About this exercise
Nothing but the lines from the one with "You are a computer-use" through the final line of the entries should appear in the answer, copied exactly and without pictures.

[[ Given records open ]]

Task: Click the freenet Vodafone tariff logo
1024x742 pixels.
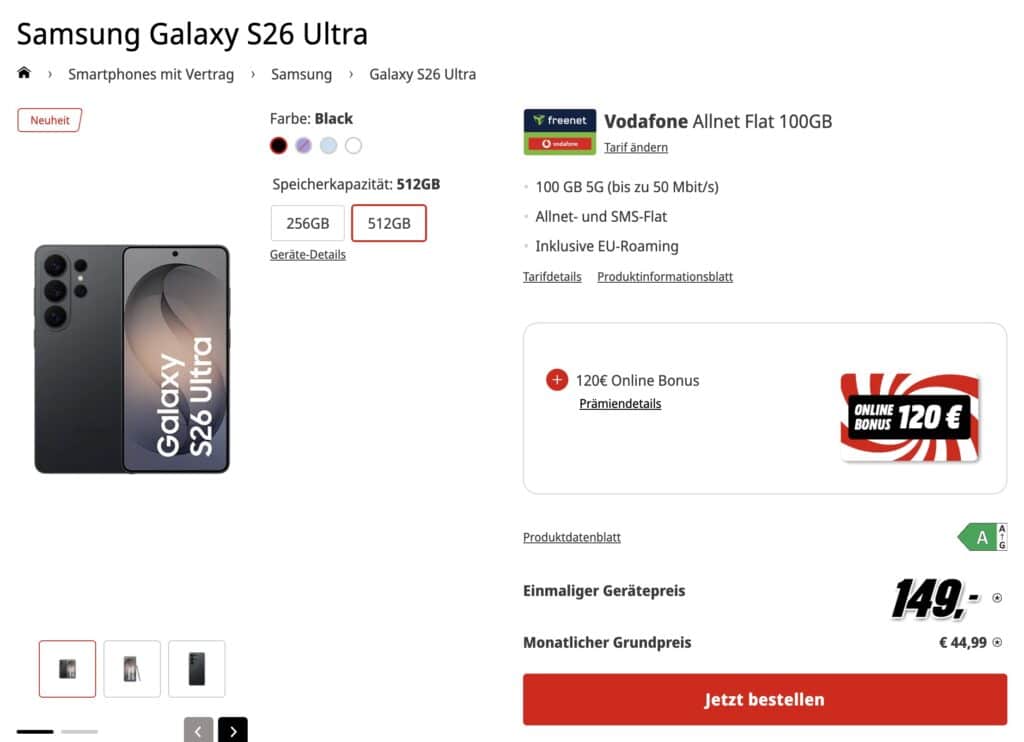Action: coord(560,132)
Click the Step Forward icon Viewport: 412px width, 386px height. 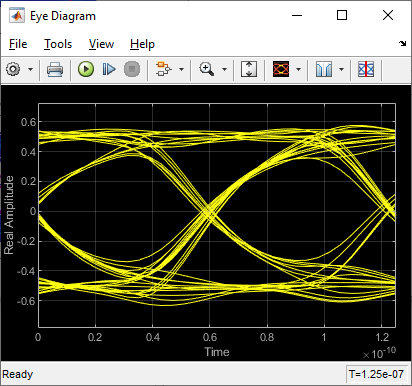point(109,69)
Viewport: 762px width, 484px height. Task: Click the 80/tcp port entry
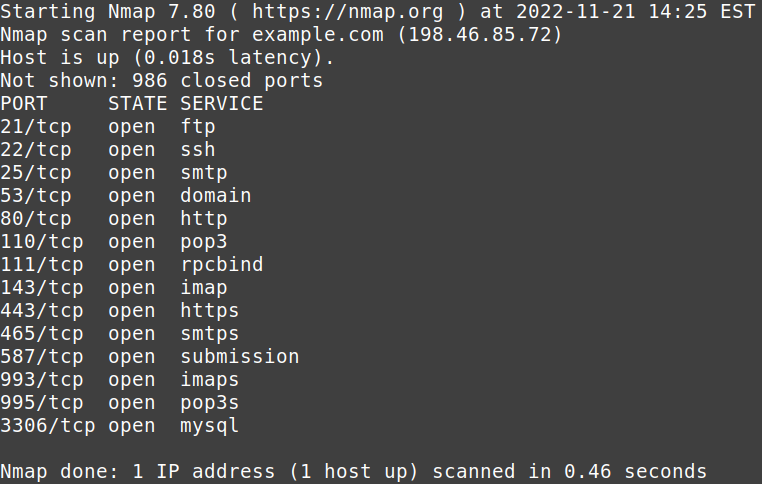coord(36,218)
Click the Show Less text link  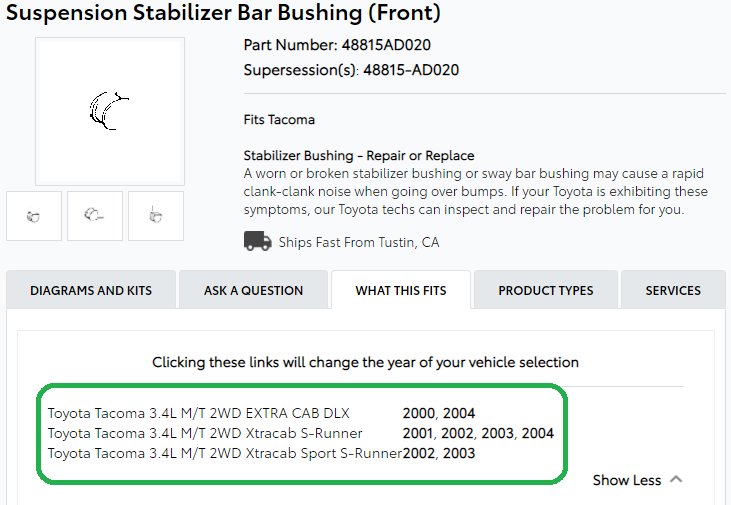pyautogui.click(x=627, y=480)
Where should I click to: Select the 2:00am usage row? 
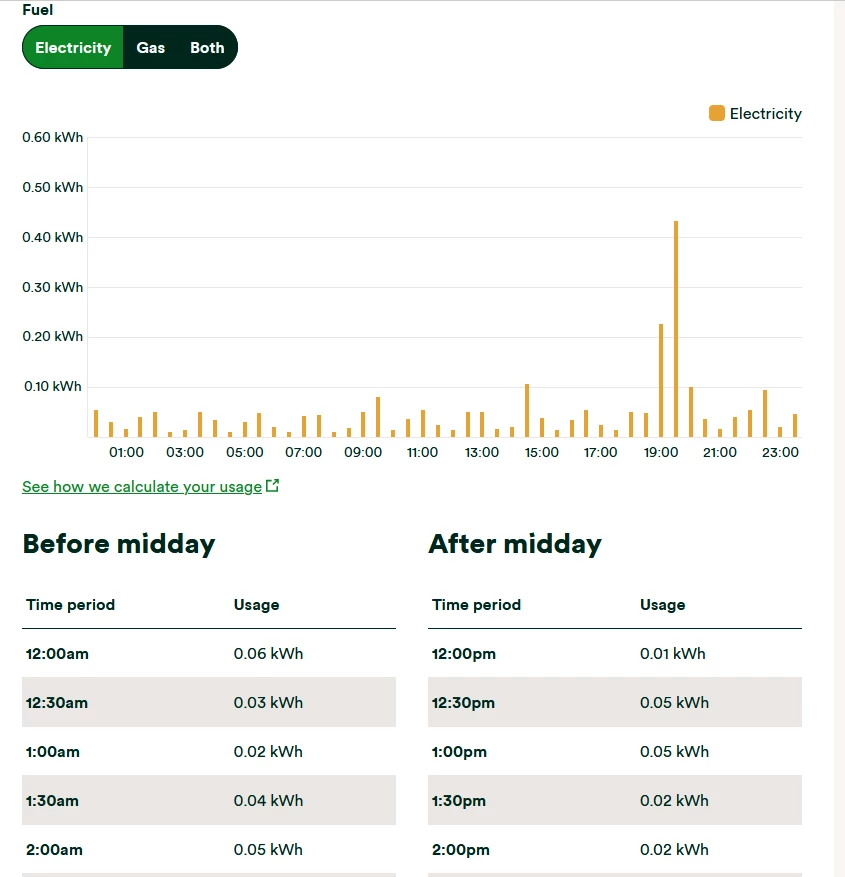click(208, 850)
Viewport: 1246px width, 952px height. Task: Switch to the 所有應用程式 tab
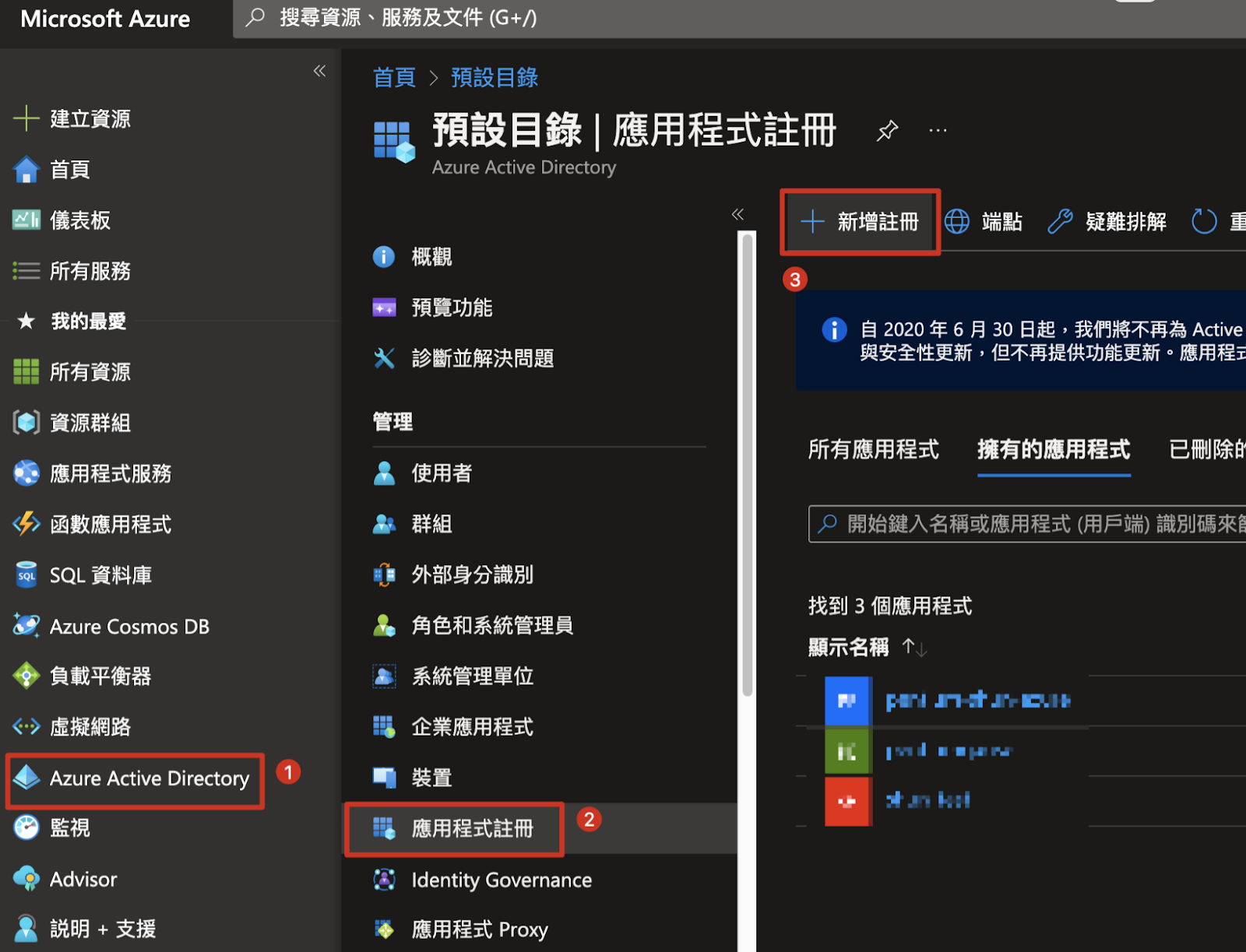(873, 450)
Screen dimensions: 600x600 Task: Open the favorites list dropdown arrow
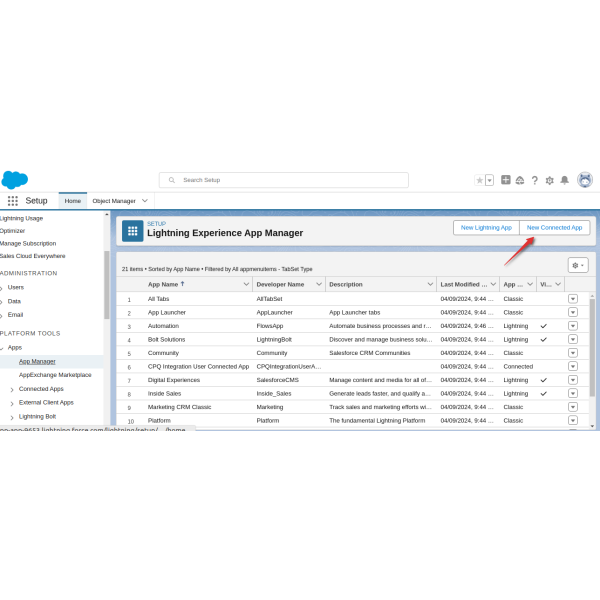coord(489,180)
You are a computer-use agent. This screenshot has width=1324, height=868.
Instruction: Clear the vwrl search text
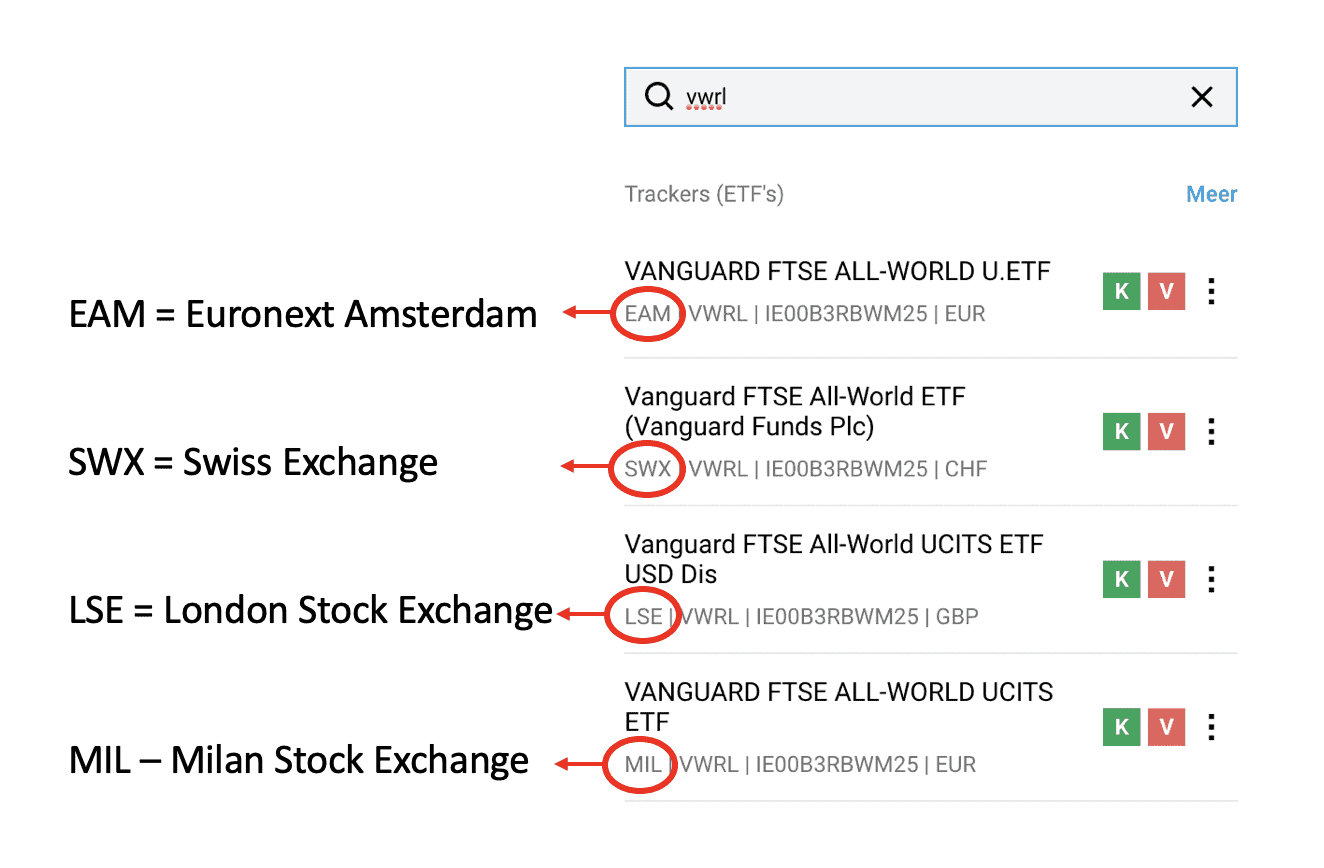[1201, 97]
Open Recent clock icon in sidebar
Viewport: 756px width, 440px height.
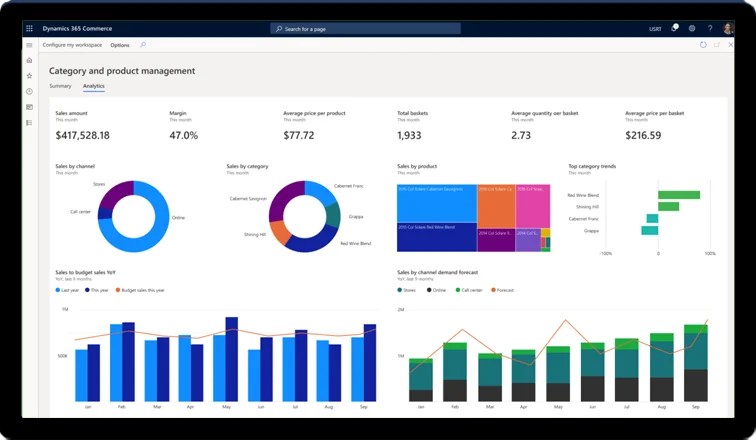(29, 91)
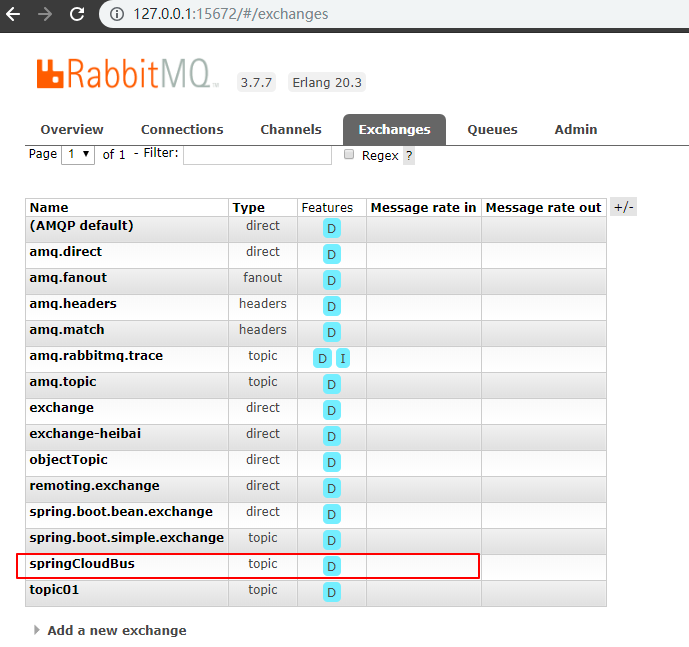
Task: Click the RabbitMQ logo
Action: 127,76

[[ Given records closed ]]

Answer to the problem
You are a computer-use agent. This screenshot has width=1324, height=868.
Instruction: Clear the vwrl search text
[1201, 97]
Open Recent clock icon in sidebar
Viewport: 756px width, 440px height.
(29, 91)
Task: Click the RabbitMQ logo
Action: 127,76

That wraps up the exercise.